Fall is here — season of golden leaves, pumpkins on front stoops and… influenza. Yes, the flu season has begun and it’s time to think about whether you and your children will get shots.
What Exactly Is Flu?
Flu is a contagious respiratory illness caused by influenza viruses, and as anyone who’s ever experienced it knows, it’s far more serious than a mere cold. On top of the coughing and runny nose, symptoms include fever (often a high one), headache, and extreme tiredness. Often, with children, there’s also vomiting and diarrhea.
Children are particularly at risk from the flu. Each year in the U.S., an average of 20,000 kids under 5 are hospitalized from complications arising from the virus, and last year, tragically, 86 children died.
How Can You Protect Your Family?
According to the Centers for Disease Control (CDC), the only way to effectively protect yourself and your children from the flu is to get vaccinated. The most current official advice is that all children over the age of 6 months should get annual flu shots.
Dr. Kenneth Gottesman, an attending pediatrician at St Luke’s-Roosevelt hospital in Manhattan, wholeheartedly agrees. “Last year I immunized every kid over 6 months of age in my care,” he says.
Asked what other steps parents can take to protect their kids from flu, he adds: “Close to not very much. Unless you’re going to hide yourself away for a few months, there’s no vitamin, there’s nothing that will prevent you from getting the flu. It’s an extremely contagious condition.”

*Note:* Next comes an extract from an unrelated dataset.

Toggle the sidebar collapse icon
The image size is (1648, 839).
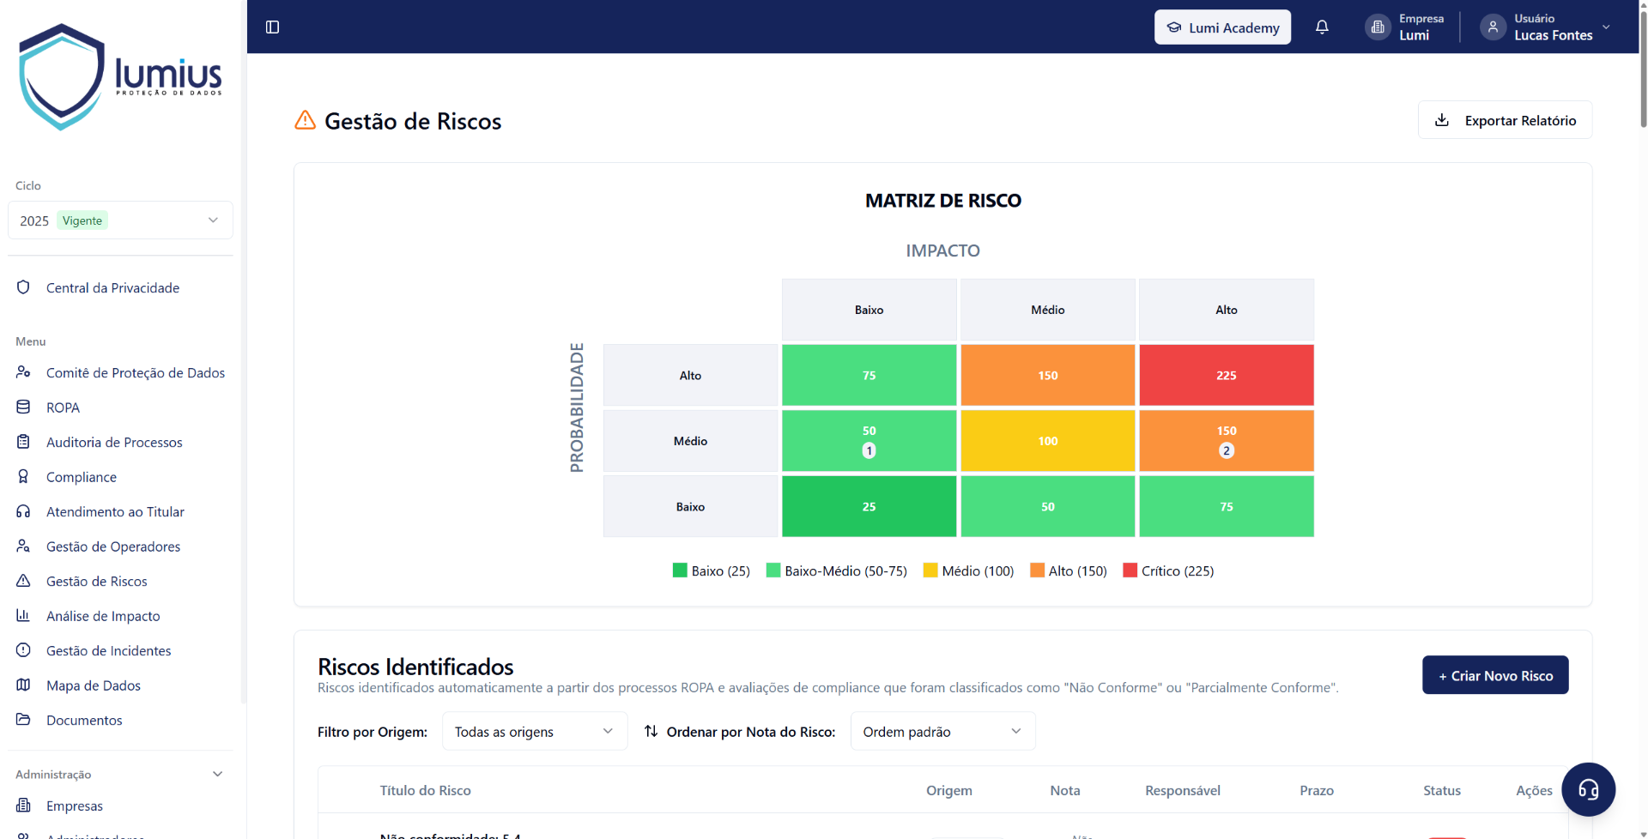tap(273, 27)
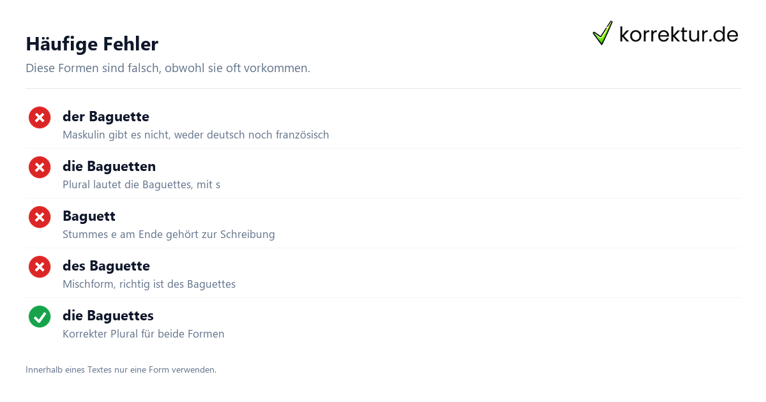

For babies under the age of 6 months, vaccination is not an option; there is no approved flu shot for newborns. For that reason, the CDC warns that it’s extra important for caregivers and family members of new babies to be immunized, to avoid passing on the virus.
However, Dr. Gottesman says: “It’s rare to see a 2- or 3-month-old with the flu. Which is not to say that they can’t get it — but babies have transplacental immunity, and if their mothers are breastfeeding, that certainly can be a major plus to try to minimize disease contagion over the first few months.”
Parents can take extra precautions by washing hands regularly with soap and water or alcohol-based cleansers, and avoiding contact with sick adults or children.
What Can You Expect If You’re Taking Your Kids to be Immunized?
If they’re 9 years or older, they’ll get one flu shot. Children ages 6 months to 9 years who have never been vaccinated before need two, a month apart. The second shot is the one that provides immune protection, and this only kicks in two weeks after the shot, so it’s a good idea to start the process early. The New York State Department of Health advises people to get vaccinated from October to December, though it’s still worth doing later as flu season tends to peak in February and can last as long as May.
Some side effects from flu shots include swelling at the site of the shot, a low fever, and aches, but according to Dr. Gottesman, “It’s exceedingly rare that I see any reaction of any severity to any of the vaccines we use.”
Many parents are concerned about vaccinations in general, especially following the FDA’s ban on the preservative thimerosal. In fact, as Gottesman acknowledges, the flu vaccine is the only widely used vaccine left that does still contain trace amounts of thimerosal in certain forms. If you are concerned, ask your pediatrician whether their vaccine supply contains thimerosal and request an alternative if it does. One option for children aged 5 and over is LAIV (FluMist®), a nasal spray vaccine that never contained thimerosal. (For more information, visit www.fda.gov/CBER/vaccine/thimerosal.htm).
What about concerns that the vaccines may be ineffective? Each year, different strains of the flu virus circulate around the world, and scientists monitor their progress to determine which viruses to use in vaccines. This is why it’s important to renew your flu shot each year.
Last year there was a problem with mismatched flu vaccine, and as a result flu reached epidemic proportions. The CDC says that vaccines are usually effective against 70-90 percent of flu viruses, but last year they protected against only 40 percent. However, even this weakened protection can result in a milder case of the flu.
What If Your Child Is Unlucky Enough to Get the Flu?
Dr. Gottesman says all you can do is treat the symptoms and keep them comfortable: “Make sure they drink lots of liquids, use Tylenol or Motrin for the fever, but no aspirin. Cough and cold remedies are close to useless.”
Antiviral drugs are available by prescription to lessen the severity of the flu but these must be taken within the first 48 hours of onset and are not approved for children under 1.
Whatever approach you decide to take, here’s to a safe and flu-free winter.
Kirsten Denker is a freelance writer and mother of two living in Brooklyn.